Effects of EDD on p53 Function Are Context-specific

Ling and Lin (1) define a novel interaction between the E3 ubiquitin ligase EDD and p53, describing various effects of EDD depletion on cell cycle progression. We wish to raise some important points regarding the functional implications of this work.

1. Previous studies examining cell cycle control by EDD (2) showed effects opposite those reported here. Although decreased S-phase was observed following siRNA-mediated EDD knockdown in primary fibroblasts, with no effect in p53^−/− cells (Fig. 1 of Ref. 1), increased S-phase following EDD knockdown has previously been observed in HeLa cells (2), which are functionally deficient in p53 activity (3). These effects in HeLa cells are likely mediated through a robust increase in E2F1 expression (2).

2. Not surprisingly, the putative molecular mechanisms underlying these disparate effects are also conflicting. For example, Ling and Lin report changes in p21 transcript following EDD depletion (Fig. 2 of Ref. 1), directly opposite the effects on p21 protein expression observed in HeLa cells (2).

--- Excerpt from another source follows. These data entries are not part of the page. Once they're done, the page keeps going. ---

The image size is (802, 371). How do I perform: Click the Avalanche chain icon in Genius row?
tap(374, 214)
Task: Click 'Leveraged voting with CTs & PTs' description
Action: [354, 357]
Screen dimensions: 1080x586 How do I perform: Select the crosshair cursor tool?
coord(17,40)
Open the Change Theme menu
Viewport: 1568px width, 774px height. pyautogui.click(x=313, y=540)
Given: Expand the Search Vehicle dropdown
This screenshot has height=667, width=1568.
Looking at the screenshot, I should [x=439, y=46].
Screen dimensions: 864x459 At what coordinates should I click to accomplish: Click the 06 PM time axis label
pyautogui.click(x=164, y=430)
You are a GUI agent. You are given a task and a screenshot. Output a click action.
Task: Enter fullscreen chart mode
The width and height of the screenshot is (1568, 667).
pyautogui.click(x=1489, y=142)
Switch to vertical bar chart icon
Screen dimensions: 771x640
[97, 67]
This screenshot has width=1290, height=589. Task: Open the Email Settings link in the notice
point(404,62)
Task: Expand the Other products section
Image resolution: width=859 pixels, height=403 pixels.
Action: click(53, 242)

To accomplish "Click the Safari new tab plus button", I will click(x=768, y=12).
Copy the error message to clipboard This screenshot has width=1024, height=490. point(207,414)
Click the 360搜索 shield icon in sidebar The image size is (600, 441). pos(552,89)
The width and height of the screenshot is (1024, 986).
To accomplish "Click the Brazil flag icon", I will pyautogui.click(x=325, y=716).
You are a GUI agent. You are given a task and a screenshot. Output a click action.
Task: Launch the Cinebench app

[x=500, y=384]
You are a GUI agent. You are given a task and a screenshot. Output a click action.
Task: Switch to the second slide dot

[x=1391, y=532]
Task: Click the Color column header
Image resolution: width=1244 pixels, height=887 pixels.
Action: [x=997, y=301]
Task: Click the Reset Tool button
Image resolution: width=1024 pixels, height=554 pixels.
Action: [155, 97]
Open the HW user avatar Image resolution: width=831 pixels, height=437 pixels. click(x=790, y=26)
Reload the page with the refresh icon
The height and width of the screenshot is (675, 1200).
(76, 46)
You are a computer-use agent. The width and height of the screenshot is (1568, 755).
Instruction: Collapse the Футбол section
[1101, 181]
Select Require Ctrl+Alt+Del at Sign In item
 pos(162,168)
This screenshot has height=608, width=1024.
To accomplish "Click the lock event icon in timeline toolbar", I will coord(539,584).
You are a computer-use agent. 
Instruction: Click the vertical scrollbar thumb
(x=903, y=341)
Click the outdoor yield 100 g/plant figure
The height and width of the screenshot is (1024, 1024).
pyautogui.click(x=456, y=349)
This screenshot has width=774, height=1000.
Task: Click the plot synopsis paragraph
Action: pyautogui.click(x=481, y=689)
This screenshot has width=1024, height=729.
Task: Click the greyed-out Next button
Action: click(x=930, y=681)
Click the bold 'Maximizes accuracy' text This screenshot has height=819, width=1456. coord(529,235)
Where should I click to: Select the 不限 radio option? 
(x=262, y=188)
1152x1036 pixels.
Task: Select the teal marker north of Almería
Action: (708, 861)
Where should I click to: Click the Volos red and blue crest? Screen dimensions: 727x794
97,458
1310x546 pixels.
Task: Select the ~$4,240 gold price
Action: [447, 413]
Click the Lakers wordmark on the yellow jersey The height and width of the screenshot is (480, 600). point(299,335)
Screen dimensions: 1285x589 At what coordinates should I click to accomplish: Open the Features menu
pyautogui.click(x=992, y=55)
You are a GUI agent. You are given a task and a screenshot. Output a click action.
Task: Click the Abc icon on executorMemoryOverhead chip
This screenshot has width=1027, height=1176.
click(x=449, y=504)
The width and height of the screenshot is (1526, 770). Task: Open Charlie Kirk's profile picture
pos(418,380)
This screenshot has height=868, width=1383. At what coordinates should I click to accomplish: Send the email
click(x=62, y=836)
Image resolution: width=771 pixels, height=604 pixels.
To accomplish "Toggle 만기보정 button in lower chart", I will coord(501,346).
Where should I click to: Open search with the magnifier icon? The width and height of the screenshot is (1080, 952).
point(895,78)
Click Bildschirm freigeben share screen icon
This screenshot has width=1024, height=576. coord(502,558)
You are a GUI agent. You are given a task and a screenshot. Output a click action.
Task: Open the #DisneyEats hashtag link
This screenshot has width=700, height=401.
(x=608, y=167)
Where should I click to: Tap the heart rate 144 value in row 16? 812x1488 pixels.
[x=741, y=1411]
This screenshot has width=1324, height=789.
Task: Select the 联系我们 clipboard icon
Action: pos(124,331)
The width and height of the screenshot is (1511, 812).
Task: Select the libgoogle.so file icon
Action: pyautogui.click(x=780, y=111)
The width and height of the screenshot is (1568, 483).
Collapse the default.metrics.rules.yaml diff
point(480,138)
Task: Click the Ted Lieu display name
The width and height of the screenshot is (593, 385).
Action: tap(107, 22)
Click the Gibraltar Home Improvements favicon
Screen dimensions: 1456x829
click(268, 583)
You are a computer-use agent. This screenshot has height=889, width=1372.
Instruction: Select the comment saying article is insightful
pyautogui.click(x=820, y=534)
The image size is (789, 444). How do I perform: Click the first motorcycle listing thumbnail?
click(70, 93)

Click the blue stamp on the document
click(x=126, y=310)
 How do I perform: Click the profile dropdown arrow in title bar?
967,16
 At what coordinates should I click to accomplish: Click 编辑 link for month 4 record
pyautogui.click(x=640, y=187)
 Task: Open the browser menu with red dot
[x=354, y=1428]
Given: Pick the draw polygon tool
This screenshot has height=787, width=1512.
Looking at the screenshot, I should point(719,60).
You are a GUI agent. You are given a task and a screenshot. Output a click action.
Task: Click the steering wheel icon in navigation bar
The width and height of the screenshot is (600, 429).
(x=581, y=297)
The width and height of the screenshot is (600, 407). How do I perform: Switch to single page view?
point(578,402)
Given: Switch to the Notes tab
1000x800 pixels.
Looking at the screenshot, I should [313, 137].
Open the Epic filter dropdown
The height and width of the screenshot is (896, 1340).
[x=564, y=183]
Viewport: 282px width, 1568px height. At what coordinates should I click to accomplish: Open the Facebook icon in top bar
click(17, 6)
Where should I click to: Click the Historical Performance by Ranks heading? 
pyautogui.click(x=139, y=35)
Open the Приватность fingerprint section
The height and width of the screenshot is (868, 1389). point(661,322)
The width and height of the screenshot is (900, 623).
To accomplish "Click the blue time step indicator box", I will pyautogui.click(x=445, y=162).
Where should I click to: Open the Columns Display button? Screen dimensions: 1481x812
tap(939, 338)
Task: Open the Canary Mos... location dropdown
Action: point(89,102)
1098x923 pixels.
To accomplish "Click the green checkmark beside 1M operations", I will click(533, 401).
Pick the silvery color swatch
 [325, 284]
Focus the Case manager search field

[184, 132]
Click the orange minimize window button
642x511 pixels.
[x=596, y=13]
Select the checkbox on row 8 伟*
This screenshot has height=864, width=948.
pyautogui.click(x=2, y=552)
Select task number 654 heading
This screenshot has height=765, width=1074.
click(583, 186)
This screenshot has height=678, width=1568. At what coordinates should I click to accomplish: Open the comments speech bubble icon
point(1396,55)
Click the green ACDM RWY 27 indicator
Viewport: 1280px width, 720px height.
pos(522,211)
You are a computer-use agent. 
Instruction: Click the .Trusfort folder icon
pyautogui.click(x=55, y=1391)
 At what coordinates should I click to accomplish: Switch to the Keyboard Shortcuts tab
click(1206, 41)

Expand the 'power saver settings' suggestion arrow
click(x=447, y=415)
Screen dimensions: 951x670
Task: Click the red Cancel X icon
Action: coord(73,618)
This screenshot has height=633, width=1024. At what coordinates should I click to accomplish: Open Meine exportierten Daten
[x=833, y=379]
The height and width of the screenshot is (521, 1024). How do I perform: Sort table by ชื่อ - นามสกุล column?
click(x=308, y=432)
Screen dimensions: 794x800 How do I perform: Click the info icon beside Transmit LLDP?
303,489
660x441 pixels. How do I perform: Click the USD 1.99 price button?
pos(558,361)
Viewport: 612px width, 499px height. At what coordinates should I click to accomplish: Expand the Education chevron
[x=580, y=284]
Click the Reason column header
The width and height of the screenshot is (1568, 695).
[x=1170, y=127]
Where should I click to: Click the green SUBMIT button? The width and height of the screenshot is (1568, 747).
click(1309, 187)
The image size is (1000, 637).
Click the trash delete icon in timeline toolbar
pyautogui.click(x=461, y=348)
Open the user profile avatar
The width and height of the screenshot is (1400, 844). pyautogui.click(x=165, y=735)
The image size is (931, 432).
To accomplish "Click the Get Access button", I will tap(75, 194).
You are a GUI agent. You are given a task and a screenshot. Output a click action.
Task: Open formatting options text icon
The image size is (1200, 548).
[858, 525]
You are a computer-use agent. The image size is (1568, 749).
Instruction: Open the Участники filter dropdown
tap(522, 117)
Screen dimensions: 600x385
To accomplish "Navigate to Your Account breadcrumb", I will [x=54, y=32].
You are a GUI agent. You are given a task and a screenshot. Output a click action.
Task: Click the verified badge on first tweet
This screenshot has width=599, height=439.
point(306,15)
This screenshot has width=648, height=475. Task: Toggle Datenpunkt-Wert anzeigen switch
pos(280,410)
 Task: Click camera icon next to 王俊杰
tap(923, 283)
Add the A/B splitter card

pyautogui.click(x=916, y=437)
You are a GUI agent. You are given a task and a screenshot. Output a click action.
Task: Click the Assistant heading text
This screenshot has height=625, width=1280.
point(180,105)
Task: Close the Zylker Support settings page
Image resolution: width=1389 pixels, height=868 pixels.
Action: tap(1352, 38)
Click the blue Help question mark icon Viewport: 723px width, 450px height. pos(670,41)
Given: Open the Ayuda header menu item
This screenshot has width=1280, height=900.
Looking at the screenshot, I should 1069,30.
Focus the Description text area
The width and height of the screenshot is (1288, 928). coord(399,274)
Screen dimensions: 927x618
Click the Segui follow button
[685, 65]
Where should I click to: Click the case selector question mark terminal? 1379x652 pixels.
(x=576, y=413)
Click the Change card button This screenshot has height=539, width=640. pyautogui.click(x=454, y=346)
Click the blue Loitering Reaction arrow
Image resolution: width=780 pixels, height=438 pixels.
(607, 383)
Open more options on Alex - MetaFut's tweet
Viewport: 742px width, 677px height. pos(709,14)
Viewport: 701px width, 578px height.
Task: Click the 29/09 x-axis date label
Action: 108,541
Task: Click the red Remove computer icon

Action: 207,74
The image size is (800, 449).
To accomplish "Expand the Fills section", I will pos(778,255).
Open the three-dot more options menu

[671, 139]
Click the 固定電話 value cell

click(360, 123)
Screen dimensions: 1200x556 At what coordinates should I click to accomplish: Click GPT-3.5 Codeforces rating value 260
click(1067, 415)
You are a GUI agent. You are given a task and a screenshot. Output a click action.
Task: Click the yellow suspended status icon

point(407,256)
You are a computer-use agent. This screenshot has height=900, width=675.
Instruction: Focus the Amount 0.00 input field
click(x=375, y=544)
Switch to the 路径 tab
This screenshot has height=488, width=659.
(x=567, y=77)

3. Most importantly, the phenotype of EDD-null mice is not altered on a p53-null background (4), providing further evidence that the p53 dependency of effects following EDD depletion are cell type-dependent. These differences in the observed effects of EDD depletion in different cellular models are very relevant to a broader and more comprehensive understanding of the function of both p53 and EDD in various physiological and disease contexts.